Wettbewerb zum Thema Antihelden

Auch das deutsche Fernsehen hat also den Trend zum Schurken erkannt, die Akademie für Film- und Fernsehdramaturgie in München und die Produktionsfirma Bavaria Film haben vor kurzem sogar einen Ideenwettbewerb zum Thema Antihelden ausgeschrieben, an dem sich mehr als 250 Autoren beteiligt haben. Der erste Preis mit einer Fördersumme von 2500 Euro ging an das Autorenduo Axel Melzener und Alexander Frank, die sich eine Fernsehserie ausgedacht haben, die in der Frankfurter Bankenwelt spielt und vor zwielichtigen Figuren nur so wimmelt.

Auf dem zweiten Platz landete das Konzept für eine Serie, in deren Mittelpunkt eine Frau steht, die einen blutigen Rachefeldzug startet, und auf dem dritten die Idee für eine in Berlin spielende Serie, deren Hauptfiguren allesamt „Antihelden des Alltags“ sind, wie die Jury lobend erwähnte. Ob die ambitionierten Projekte irgendwann einmal ins Fernsehen kommen, steht freilich in den Sternen.

Doch worin besteht nun der eigentliche Reiz von kriminellen TV-Figuren? „Sie können ausagieren, was uns ganz oft verwehrt bleibt“, erklärt die Medienexpertin Kathi Gormász die Faszination von finsteren Gestalten wie Walter White, Tony Soprano, dem Serienkiller Dexter aus der gleichnamigen US-Serie oder dem skrupellosen Politiker Frank Underwood („House of Cards“). „Sie müssen keine Rücksicht darauf nehmen, was vielleicht der Gesetzgeber von uns will.“ Dabei, das haben Studien gezeigt, empfinden vor allem Männer häufig Sympathie für TV-Bösewichter.
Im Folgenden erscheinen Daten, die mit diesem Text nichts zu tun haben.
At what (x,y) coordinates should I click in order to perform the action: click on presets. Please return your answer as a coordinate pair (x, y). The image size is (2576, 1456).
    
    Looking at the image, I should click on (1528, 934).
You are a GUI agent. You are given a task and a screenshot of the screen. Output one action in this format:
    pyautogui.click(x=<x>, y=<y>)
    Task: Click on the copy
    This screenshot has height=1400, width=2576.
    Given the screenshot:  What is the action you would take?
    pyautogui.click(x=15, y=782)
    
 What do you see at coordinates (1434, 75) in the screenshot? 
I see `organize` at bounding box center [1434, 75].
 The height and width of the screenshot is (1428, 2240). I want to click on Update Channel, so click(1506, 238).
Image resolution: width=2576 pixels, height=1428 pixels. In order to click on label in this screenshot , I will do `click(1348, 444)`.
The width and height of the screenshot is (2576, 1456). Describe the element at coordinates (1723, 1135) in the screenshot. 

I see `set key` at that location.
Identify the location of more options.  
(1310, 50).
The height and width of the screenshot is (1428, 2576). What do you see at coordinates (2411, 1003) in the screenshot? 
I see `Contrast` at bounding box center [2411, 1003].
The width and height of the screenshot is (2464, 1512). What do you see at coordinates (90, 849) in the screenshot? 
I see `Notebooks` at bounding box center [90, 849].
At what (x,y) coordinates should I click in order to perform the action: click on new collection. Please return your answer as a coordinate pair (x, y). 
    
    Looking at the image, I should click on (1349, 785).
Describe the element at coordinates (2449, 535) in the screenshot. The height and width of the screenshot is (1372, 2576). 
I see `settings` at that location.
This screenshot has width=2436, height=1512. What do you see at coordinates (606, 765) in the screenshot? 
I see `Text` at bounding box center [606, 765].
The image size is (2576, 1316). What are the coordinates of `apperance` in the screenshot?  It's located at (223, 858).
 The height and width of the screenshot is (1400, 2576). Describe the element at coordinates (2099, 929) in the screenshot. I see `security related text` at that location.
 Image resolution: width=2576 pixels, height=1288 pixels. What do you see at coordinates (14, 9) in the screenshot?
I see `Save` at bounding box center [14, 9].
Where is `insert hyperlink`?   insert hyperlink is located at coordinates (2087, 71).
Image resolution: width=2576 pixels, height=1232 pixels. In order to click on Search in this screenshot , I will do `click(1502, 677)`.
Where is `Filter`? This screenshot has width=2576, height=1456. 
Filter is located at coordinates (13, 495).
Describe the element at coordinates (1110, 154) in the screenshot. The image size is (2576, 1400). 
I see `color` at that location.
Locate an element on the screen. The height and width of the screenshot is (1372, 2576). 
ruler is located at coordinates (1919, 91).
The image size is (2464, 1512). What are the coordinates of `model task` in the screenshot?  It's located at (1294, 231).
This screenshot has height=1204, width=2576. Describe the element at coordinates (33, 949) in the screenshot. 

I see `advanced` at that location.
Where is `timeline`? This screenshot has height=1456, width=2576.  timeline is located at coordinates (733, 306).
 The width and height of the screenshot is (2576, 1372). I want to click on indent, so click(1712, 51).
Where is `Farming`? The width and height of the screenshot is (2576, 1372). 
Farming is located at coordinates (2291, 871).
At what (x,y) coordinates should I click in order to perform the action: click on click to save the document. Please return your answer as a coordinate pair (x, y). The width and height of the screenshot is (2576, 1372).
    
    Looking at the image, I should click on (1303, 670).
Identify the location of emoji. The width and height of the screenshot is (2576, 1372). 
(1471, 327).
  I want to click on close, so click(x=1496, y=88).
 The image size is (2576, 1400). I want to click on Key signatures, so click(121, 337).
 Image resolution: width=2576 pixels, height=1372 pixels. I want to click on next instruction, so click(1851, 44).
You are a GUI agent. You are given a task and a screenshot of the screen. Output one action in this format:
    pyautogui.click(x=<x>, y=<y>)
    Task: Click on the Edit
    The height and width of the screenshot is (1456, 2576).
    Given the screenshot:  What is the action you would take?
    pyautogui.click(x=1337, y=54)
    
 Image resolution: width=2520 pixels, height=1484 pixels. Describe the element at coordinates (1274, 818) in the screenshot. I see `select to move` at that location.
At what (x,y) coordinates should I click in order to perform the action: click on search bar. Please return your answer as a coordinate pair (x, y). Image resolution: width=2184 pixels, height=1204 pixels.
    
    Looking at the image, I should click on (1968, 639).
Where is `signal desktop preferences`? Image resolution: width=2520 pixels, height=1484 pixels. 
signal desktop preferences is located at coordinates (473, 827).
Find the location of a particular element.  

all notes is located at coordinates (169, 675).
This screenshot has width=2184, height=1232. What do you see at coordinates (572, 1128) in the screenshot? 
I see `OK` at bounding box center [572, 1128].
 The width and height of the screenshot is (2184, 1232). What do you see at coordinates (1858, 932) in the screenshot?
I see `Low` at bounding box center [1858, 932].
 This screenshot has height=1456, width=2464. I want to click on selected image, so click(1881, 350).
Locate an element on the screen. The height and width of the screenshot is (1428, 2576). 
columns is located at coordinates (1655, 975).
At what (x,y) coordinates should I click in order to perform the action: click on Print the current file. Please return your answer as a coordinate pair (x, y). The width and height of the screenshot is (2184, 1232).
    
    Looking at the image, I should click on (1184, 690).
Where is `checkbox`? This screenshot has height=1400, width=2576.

Das hängt der Zuschauerforschung zufolge vor allem damit zusammen, dass es den Schurken um die Durchsetzung von Macht geht, was typisch männlichen Denkmustern auch in der Realität eher entgegenkommt als weiblichen.

Ohne Grund keine Sympathie

Eine Einschränkung gilt allerdings auch hier: Durch und durch böse Figuren kommen bei Männern fast genauso schlecht weg wie bei Frauen. Wer abseits jeglicher Moral handelt und keinen triftigen Grund für sein Tun hat, darf kaum auf die Sympathie der Zuschauer hoffen.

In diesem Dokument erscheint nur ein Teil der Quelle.